Cette veille rejoint un enjeu plus large de pilotage. Un organisme qui prépare à plusieurs certifications doit suivre plusieurs référentiels, plusieurs échéances, plusieurs tableaux croisés. Tenir cela dans des fichiers épars finit par produire un oubli, et l’oubli produit une non-conformité majeure. Centraliser les programmes, les référentiels associés et leurs versions dans un logiciel de gestion conçu pour les organismes de formation évite cette dérive. Pour les organismes qui gèrent des titres en partenariat, la gestion des titres RNCP partenaires regroupe ces éléments au même endroit.
L’indicateur 7 récompense la rigueur de conception et punit le moindre trou. Construire un tableau croisé propre, garder les preuves d’habilitation à jour et surveiller l’évolution des référentiels transforme une exigence redoutée en routine maîtrisée. Pour voir comment Fresh Management centralise vos programmes et vos référentiels de certification au service de votre conformité Qualiopi, réservez une démo de Fresh Management et gagnez en sérénité avant votre prochain audit.
FAQ
À quel critère appartient l’indicateur 7 de Qualiopi ? L’indicateur 7 relève du critère 2 du RNQ, sur l’identification des objectifs et l’adaptation des prestations. Il ne fait pas partie du critère 7, qui concerne le recueil des appréciations. Cette confusion entre indicateur 7 et critère 7 est fréquente.

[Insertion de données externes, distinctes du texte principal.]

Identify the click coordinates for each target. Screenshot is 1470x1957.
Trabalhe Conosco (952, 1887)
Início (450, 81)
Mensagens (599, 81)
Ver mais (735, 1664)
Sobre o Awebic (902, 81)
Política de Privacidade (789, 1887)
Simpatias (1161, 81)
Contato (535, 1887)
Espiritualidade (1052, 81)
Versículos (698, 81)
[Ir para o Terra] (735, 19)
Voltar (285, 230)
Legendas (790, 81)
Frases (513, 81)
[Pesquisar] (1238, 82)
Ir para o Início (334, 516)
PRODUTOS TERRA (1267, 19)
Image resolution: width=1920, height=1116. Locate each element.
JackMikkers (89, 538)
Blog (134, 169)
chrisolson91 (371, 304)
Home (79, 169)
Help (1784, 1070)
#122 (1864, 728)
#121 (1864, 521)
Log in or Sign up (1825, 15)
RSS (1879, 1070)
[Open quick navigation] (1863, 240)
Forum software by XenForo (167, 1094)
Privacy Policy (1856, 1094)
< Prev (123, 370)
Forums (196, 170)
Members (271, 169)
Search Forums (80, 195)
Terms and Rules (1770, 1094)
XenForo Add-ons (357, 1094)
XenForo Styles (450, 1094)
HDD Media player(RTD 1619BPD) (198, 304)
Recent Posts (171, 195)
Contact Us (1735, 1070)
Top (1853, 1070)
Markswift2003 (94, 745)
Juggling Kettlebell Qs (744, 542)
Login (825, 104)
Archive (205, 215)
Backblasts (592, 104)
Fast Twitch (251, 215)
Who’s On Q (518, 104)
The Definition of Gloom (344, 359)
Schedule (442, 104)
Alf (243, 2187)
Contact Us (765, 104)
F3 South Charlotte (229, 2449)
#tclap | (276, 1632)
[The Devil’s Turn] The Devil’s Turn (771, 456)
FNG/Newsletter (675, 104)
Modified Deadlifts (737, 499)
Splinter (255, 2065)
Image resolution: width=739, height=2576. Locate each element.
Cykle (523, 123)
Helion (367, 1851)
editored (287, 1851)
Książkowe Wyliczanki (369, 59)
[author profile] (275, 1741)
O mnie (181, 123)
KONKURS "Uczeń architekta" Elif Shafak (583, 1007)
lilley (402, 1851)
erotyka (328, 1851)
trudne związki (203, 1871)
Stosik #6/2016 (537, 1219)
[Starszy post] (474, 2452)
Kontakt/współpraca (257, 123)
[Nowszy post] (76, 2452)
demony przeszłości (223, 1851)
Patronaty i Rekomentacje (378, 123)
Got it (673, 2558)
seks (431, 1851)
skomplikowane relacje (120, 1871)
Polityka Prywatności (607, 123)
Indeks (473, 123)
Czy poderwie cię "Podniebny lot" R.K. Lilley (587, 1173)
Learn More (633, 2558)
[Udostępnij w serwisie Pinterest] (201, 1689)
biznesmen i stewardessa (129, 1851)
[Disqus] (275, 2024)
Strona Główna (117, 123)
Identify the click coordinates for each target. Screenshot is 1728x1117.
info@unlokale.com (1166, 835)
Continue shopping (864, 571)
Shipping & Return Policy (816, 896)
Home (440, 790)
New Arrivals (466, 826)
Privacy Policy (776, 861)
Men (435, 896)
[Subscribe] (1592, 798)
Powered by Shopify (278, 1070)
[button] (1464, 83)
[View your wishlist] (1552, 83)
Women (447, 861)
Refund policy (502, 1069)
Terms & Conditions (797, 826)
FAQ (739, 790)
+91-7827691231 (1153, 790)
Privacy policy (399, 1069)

Que vérifie l’indicateur 7 Qualiopi ? Il vérifie que le contenu de votre formation est aligné avec les compétences et les épreuves d’évaluation de la certification professionnelle visée. L’auditeur croise votre programme avec le référentiel de la certification pour s’assurer qu’aucune compétence n’est laissée de côté.
L’indicateur 7 peut-il donner lieu à une non-conformité mineure ? Non. L’indicateur 7 ne tolère aucune non-conformité mineure. Tout écart, même partiel, entre votre contenu et la certification visée constitue une non-conformité majeure, ce qui peut bloquer la délivrance de la certification Qualiopi.
Quelles preuves préparer pour l’indicateur 7 ? Préparez un tableau croisé entre votre contenu et le référentiel de compétences, la présentation de votre offre alignée au référentiel, et votre habilitation ou convention de partenariat avec le certificateur. Le tableau croisé est la pièce examinée en priorité.
Comment construire un tableau croisé pour l’indicateur 7 ? Listez chaque compétence du référentiel de la certification, puis indiquez en face le module, la séquence et la modalité d’évaluation qui la couvrent. Toute compétence sans contrepartie dans votre programme signale un écart à corriger avant l’audit.
L’indicateur 7 concerne-t-il tous les organismes de formation ? Non. Il s’applique uniquement aux organismes et CFA qui préparent à une certification professionnelle inscrite au RNCP ou au RS. Un organisme proposant uniquement des formations non certifiantes n’est pas concerné par cet indicateur.
L’indicateur 7 fait-il l’objet de modalités adaptées pour les nouveaux entrants ? Non. À la différence de plusieurs indicateurs du RNQ, l’indicateur 7 est audité dès l’audit initial. Votre dossier d’adéquation doit être prêt avant votre première certification, sans report possible à l’audit de surveillance.